Hicimos alto todos; tomó el capitán a Mambrú de manos de Melchorcán, quitó el chaperón al ave y la preparó para el vuelo.

A una distancia de cien o ciento cincuenta metros donde posaba la bandada, soltó el halcón, dándole un capirotazo. El pájaro empezó por describir círculos alrededor de su dueño, subiendo en espiral a gran altura.

Tan pronto como los cuervos le vieron, iniciaron la desbandada; pero como el vuelo del halcón es mucho más rápido que el de aquellos, en muy poco tiempo los alcanzó. Eligió por víctima uno de los que estaban más separados de la columna, lo agarró y rápidamente se remontó de nuevo, entre los fuertes graznidos de terror del prisionero.

Soltó luego la presa, y cayendo sobre ella, con las alas plegadas, la pasó con el espolón. Volvió a remontarse, y por segunda vez se abatió para rematar a su víctima, rompiéndola con el pico la columna vertebral.

Como Mambrú había cumplido con su obligación, Melchorcán se dispuso a darle el cebo de premio: los sesos, el corazón y el hígado del cuervo, que de derecho le correspondían. Y fue cosa curiosa por demás ver cómo el halcón, que estaba posado con las alas abiertas sobre el cadáver, volvió dócilmente a manos de su dueño a un pequeño silbido que este dio.

Todos, y yo en particular, veíamos con interés este ejercicio de cetrería; y no hay que decir si el capitán se enorgullecería de su educando, por ser el primer vuelo que este hacía en libertad.

Pero Mambrú se la tenía guardada. Hastiado, sin duda, de la carne de caballo muerto que le servían a diario, y hallando suculentos por demás los despojos palpitantes de la pieza cobrada, el halcón resolvió hacerse independiente y cazar por su cuenta; así que, esquivando las caricias del capitán, echó a volar en busca de los fugitivos cuervos, que estarían a cien varas de distancia.

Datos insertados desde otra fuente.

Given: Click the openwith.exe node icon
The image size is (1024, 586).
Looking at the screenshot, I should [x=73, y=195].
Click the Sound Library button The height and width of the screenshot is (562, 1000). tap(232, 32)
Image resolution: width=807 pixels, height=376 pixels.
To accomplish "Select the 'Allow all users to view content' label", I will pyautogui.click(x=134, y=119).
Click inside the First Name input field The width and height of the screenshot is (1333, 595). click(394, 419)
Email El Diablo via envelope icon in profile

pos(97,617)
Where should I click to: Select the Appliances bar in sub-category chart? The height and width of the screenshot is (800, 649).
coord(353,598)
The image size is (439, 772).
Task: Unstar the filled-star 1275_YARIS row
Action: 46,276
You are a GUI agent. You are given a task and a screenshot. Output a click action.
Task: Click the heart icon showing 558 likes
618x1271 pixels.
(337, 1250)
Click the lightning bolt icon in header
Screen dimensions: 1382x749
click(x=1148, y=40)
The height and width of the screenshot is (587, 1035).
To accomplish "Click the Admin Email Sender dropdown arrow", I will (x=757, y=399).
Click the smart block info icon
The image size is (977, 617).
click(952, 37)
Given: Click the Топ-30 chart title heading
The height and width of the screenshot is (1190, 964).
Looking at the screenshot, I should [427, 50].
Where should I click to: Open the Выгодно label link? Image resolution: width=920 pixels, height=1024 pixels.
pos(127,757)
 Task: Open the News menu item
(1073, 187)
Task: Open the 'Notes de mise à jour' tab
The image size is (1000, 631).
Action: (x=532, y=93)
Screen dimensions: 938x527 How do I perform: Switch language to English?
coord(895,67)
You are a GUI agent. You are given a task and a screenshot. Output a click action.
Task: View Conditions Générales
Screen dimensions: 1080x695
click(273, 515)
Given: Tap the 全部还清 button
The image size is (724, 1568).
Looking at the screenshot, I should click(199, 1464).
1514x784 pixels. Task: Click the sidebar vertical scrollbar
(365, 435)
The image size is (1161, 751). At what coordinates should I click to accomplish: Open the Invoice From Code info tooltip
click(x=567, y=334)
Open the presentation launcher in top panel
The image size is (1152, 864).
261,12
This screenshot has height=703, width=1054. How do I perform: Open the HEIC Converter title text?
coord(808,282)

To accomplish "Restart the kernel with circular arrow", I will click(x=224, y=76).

Mambrú, como un colegial tímido, hacía su escapatoria volando de mata en mata y de árbol en árbol; pero alejándose cada vez más, mientras su amo probaba atraerlo con llamadas y silbidos, secundándole Melchor, quien, a su vez, pretendía atrapar al fugitivo, corriendo tras el halcón y llamándole por su nombre.

A los gritos del halconero acudió la muchachada de los labradores vecinos, gritando a coro con él: ¡Mambrú, Mambrú!, hasta que el halcón, asustado de tal escandalera, voló y se perdió de vista. Entonces Melchorcán volvió sobre sus pasos, y vino a reunirse con nosotros, pero sin dejarle la chiquillada, que a grito pelado iba cantando:

Mambrú se fue a la guerra, mire usted, mire usted qué pena; Mambrú se fue a la guerra no sé cuándo vendrá, do re mi, do re fa, no sé cuándo vendrá.

—Vámonos, señores —dijo amostazado el capitán—, que ya ello no tiene remedio. Perdí trescientas pesetas que me hubiera valido la venta del malandrín, pero ya me indemnizaré con solos y arrastres... Por cierto que queda tiempo sobrado para echar una partida hasta la hora de cenar.

Y vuelta al Casino, donde no tuve más remedio que hacer unas veces de apuntador y otras de mohíno en la partida de tresillo organizada por el señor Corvalán.

El capitán fue afortunado en el juego: llegó a ganar tantas pesetas como cifras tenía el guarismo de las que le birlara Mambrú, esto es, tres pesetas, con lo que las trescientas de pérdida quedaron rebajadas a doscientas noventa y siete.

—¡No decía yo! —exclamaba satisfecho don Braulio al guardarse las ganancias—. Principio quieren las cosas.

Volvimos a vernos por la noche, y a hora conveniente nos retiramos a nuestros alojamientos, porque habíamos convenido en salir de madrugada para Arenas de San Pedro, viaje que a todo trance había de hacer el capitán por tenerle citado a consejo de familia una su hermana, viuda de un general y vecina de aquella localidad.